M15A4 shooting way to the right at 25 meters
so im attempting to zero my m15A4 at 25 meters im in the prone theres no wind and im a former marine with a expert rifle range qualifacation. I was getting very nice groups even getting some keyholes but it was still shooting about 6 or 7 inches to the right of P.O.A. after all was said and done and i had my sights adjusted my rear sight was adjusted pretty far to the left. its pretty annoying having to adjust my cheek weld that much to get proper sight picture but its something i guess i could deal with. Are the sights on these rifles just not so good? do i maybe have them tightened down too much? or am i just doing something wrong? Any feedback would be much appreciated.

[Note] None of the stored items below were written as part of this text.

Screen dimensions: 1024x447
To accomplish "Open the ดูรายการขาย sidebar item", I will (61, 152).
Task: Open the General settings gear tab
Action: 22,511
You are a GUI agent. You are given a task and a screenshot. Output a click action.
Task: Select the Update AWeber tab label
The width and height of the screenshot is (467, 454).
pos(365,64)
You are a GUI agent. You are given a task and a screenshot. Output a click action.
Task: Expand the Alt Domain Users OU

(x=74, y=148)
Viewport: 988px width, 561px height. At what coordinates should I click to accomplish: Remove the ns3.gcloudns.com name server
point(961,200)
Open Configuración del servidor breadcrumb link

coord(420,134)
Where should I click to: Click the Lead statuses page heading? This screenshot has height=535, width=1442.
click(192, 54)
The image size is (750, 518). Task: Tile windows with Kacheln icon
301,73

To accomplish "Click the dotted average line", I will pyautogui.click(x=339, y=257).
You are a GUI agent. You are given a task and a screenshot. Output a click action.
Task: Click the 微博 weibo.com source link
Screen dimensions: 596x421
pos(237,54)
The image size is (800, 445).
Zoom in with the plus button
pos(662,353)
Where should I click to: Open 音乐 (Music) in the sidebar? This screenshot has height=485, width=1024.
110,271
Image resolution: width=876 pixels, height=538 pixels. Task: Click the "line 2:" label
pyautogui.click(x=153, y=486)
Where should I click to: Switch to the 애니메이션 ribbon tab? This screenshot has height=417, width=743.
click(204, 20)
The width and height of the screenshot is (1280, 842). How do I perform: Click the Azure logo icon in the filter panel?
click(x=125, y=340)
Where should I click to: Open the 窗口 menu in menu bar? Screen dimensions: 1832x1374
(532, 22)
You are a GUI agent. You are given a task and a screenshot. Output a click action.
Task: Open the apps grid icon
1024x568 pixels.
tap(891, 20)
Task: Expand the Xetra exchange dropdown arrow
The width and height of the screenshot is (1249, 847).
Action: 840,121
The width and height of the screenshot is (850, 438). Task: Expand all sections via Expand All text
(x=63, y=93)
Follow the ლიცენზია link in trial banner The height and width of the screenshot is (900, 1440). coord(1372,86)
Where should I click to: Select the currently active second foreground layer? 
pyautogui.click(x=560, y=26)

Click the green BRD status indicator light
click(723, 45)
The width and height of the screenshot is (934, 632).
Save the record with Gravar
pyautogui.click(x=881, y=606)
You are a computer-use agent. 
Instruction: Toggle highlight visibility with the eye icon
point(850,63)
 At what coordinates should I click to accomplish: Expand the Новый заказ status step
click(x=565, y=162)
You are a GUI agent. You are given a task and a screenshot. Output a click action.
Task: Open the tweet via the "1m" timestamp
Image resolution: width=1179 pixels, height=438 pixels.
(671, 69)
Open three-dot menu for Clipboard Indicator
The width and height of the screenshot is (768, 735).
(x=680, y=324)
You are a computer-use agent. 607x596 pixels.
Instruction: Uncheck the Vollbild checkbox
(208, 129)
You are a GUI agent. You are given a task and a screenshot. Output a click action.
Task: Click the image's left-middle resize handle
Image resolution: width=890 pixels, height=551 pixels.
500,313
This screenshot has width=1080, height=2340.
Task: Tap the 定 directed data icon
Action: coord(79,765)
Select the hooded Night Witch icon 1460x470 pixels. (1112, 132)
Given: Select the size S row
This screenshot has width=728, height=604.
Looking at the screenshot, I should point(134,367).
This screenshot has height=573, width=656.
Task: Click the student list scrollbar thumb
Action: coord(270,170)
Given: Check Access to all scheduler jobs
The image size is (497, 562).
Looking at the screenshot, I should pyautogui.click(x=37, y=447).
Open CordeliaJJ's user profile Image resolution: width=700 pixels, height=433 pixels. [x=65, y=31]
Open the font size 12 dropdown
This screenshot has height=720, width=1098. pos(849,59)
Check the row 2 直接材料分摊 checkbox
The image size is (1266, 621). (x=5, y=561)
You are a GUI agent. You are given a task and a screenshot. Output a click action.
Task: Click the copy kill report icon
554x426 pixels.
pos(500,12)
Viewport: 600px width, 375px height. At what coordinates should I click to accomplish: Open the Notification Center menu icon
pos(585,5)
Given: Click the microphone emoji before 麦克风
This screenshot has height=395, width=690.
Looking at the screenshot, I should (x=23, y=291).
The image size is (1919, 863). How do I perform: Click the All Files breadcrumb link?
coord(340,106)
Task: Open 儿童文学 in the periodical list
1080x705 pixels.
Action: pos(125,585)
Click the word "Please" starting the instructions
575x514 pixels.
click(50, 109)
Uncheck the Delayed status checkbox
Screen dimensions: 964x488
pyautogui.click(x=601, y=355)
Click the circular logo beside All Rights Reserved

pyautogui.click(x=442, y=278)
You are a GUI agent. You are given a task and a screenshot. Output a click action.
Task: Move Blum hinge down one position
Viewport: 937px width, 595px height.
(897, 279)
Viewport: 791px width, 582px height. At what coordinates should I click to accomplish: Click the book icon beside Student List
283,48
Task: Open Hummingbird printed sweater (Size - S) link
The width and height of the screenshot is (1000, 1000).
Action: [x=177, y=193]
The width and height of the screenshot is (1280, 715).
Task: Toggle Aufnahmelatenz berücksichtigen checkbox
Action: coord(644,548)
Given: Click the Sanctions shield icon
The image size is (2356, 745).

I'd say too much trigger or your stockweld is off.
Is the barrel loose? If it seems like it is, it may just need tightening. Use a barrel wrench and tighten it. Hope either of these helps. Semper Fi Retired Marine, here Rifle and pistol coach Expert Shooter
from another forum, SBHshooter says try this:
Have you BZO'd the sights? If the sights aren't lined up, the gun will simply not shoot straight. Since the sights are (somewhat) rigidly fixed in relation to the barrel, the fit doesn't have much to do with hitting outside POA, that will tend to throw shots randomly and not into the same spot.
To tighten fit, you will need acetone, a set of feeler gauges, and some Acraglas Gel, and proper release agent. McGuire's wax works as well but is more work to apply. I used a chisel that I hand made in metalworking class for finishing touches, but anything suitably sharp will work
1) Break down shotgun style and clean upper and lower receiver around the rear pin hole thoroughly. Use the feeler gauges and figure about how much gap you have, get it to where you have to use a little pressure to close the rear pin, but don't bind it.
2) Coat the block where the rear pin thoroughly in release agent, along with the channel inside the lower from about an inch in front of the rear. Leave the area where the rear pin goes through free though, you want the glas to stick at the rear. From outside the receiver, coat the rear pin.
3) Mix up according to directions, along with enough black die to suitably match your metal and not have a piss-yellow mess.
4) Using a fairly fine utensil (I used popsicle stick broken in half lengthwise)put a good size dollop inside the lower receiver channel as far back as you can. Close the received on the gauges making sure they are far enough forward to not get stuck.
Once you close it, don't move it at all, if you think it is not tight enough, don't try to move the gauges forward to change the fit, the glas won't follow.
6) After the prescribed length of time remove the pin and open the receiver. At ~24 hours the glas hasn't set, but is hard enough to work with and will hold its shape. Taking a sharp chisel you can shave the hunk down to clean up the sides and get all your corners square and flat. Purely for looks at this point, for the OCD in us all.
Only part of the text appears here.